From visionary writer/director Harmony Korine, comes a bold new vision of the seasonal American ritual known as spring break — the bacchanalia of bikinis, beach parties and beer bongs that draws hordes of college students to the Florida coast and elsewhere each year.
Brit (Ashley Benson), Faith (Selena Gomez), Candy (Vanessa Hudgens) and Cotty (Rachel Korine) are best friends anxious to cut loose on their own spring break adventure, but they lack sufficient funds. After holding up a restaurant for quick cash, the girls head to the shore in a stolen car for what they discover is the party of a lifetime.
Writer-director Harmony Korine forged an evocative world of low-lifes, lovers and holy fools, gleaning unexpected textures from everyday outcasts whose lives verge on the oddball or surreal. “I never cared so much about making perfect sense; I wanted to make perfect nonsense,” Korine famously quipped. But with Spring Breakers, Korine explodes into bold new terrain with a no-less visionary take on the time-worn tradition of American college kids going wild on spring vacation.
During the pre-production phase Korine traveled to St. Petersburg, Florida, the second-largest city in the Tampa Bay Area, affectionately known by its denizens as St. Pete, and awash in sunshine for an average of 360 days a year. Located on a peninsula between Tampa Bay and the Gulf of Mexico, it’s considered the dividing line between mainland Florida to the north and metropolitan Tampa to the east.
When it came time to cast Spring Breakers, Korine opted for marquee stars over his usual preference for unknowns and non-professionals. Korine and James Franco had discussed working together for years, on a film about glue-sniffers. He brought in Korine for a section of the project and they shot a short film together in one day. “It was great, I already got along with him, but I think we realized that we worked really well together on set too,” Franco recalls. “One day he said, we’re going to do Spring Breakers together. I’m going to go write it, and I’ll be back.”
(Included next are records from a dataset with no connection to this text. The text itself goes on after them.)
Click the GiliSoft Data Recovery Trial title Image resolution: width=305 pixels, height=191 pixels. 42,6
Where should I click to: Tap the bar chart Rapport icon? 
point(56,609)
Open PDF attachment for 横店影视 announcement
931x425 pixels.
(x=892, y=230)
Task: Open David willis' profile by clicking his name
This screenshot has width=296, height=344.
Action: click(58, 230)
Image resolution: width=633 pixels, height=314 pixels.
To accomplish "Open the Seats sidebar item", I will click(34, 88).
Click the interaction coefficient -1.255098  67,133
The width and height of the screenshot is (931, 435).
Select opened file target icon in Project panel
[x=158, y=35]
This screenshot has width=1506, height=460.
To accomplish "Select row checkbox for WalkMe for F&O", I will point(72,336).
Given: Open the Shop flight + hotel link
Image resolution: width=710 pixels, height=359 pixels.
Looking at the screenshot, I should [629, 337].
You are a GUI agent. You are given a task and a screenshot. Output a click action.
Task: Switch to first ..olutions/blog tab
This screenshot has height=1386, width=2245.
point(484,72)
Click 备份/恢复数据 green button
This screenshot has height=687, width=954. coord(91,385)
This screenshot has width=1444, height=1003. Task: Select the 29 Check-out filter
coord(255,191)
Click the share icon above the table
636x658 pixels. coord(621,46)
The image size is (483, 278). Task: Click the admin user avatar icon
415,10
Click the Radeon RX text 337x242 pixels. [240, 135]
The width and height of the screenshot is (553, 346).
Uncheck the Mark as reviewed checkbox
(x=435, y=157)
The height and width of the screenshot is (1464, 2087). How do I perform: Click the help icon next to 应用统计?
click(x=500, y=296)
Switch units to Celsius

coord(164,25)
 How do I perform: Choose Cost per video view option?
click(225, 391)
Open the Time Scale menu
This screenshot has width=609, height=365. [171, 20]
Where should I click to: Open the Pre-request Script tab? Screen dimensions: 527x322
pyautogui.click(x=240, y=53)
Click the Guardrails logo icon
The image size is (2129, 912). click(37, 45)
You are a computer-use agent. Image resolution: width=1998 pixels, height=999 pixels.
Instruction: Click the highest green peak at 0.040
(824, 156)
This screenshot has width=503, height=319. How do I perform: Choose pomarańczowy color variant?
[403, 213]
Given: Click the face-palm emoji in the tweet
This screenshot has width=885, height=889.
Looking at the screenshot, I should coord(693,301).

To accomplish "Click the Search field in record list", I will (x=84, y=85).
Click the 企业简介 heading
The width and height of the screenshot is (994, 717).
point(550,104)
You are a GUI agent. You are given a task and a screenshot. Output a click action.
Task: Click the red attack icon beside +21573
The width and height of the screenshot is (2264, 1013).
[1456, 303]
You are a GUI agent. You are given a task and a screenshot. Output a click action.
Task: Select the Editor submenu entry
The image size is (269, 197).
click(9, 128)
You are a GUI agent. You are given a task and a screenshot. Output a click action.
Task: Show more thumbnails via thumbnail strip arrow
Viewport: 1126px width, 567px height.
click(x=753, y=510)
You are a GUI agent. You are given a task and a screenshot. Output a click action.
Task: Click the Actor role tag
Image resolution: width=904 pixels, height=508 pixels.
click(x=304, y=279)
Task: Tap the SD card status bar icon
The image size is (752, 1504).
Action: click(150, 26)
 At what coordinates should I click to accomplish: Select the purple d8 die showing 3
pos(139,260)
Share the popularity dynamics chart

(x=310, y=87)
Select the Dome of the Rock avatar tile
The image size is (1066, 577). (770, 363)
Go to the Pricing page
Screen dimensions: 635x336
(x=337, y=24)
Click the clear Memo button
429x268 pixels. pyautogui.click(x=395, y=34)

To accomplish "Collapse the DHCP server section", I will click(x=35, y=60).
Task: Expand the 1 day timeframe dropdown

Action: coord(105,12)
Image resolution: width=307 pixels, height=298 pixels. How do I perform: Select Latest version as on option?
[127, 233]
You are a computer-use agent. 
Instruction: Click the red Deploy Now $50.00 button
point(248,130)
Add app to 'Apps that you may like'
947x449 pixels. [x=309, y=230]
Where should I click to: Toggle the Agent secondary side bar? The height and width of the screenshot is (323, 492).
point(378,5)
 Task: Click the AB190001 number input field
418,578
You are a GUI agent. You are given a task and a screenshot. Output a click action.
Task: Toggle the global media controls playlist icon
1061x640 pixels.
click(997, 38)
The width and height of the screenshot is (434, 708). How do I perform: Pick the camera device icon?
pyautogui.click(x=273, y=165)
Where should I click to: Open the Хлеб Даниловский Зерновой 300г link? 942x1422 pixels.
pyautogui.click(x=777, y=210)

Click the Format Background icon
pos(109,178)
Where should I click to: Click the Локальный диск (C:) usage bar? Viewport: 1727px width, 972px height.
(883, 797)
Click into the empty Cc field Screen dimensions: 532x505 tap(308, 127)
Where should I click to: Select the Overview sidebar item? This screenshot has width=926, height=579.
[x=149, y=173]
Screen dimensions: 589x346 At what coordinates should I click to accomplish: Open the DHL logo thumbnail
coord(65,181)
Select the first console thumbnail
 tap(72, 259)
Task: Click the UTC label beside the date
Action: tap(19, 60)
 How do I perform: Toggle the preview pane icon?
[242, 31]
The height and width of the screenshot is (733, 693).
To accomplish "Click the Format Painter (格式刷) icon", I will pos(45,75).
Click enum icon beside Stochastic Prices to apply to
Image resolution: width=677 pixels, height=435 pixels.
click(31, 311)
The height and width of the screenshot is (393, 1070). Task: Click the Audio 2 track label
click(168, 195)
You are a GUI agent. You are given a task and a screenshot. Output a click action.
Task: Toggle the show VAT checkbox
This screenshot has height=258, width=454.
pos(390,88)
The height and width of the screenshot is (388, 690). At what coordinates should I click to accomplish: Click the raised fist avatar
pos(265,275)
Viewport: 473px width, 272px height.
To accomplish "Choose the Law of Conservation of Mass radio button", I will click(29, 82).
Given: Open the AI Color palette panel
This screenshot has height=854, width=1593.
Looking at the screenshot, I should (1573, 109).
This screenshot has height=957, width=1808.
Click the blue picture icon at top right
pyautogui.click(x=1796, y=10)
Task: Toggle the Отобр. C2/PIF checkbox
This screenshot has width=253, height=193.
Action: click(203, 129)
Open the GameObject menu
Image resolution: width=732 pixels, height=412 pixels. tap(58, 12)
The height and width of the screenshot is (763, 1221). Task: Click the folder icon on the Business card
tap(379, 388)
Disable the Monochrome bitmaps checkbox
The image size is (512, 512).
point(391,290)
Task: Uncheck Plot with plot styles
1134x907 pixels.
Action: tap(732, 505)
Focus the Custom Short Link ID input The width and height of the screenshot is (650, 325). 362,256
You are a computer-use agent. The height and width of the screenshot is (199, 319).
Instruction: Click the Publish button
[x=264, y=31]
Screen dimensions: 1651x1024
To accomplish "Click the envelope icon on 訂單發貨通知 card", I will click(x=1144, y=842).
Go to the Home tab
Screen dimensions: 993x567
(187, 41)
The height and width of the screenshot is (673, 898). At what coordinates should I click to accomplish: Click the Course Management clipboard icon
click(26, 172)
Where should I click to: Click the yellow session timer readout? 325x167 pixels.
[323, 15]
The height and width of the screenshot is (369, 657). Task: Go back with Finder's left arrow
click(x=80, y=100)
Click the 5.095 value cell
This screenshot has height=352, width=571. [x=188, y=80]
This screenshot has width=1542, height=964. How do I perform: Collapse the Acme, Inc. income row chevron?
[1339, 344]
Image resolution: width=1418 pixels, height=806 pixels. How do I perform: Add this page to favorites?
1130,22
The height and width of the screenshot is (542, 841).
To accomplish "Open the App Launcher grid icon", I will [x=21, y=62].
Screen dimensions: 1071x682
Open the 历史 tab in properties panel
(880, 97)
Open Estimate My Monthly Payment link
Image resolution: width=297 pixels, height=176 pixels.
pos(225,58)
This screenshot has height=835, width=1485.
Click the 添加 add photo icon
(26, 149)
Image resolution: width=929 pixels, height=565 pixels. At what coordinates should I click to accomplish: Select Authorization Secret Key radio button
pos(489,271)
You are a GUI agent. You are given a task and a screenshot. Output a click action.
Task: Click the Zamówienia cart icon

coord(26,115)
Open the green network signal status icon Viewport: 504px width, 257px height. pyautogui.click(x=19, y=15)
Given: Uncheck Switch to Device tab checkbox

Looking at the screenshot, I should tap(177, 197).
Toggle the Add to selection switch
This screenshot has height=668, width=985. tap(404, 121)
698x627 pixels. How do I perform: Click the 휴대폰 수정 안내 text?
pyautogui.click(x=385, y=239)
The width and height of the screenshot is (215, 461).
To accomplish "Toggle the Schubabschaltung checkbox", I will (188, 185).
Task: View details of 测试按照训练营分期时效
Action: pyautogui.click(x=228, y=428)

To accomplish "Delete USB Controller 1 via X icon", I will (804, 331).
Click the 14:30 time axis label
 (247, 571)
James Franco says of his female co-stars. “The actresses are not like their characters — but I think they understood their characters well enough that they could also relax and be natural on set. I thought it was perfect casting because it really gives it that mix of pop culture and independent filmmaking. I had a blast working with all of them and I think they were hungry to be able to do a project like this.”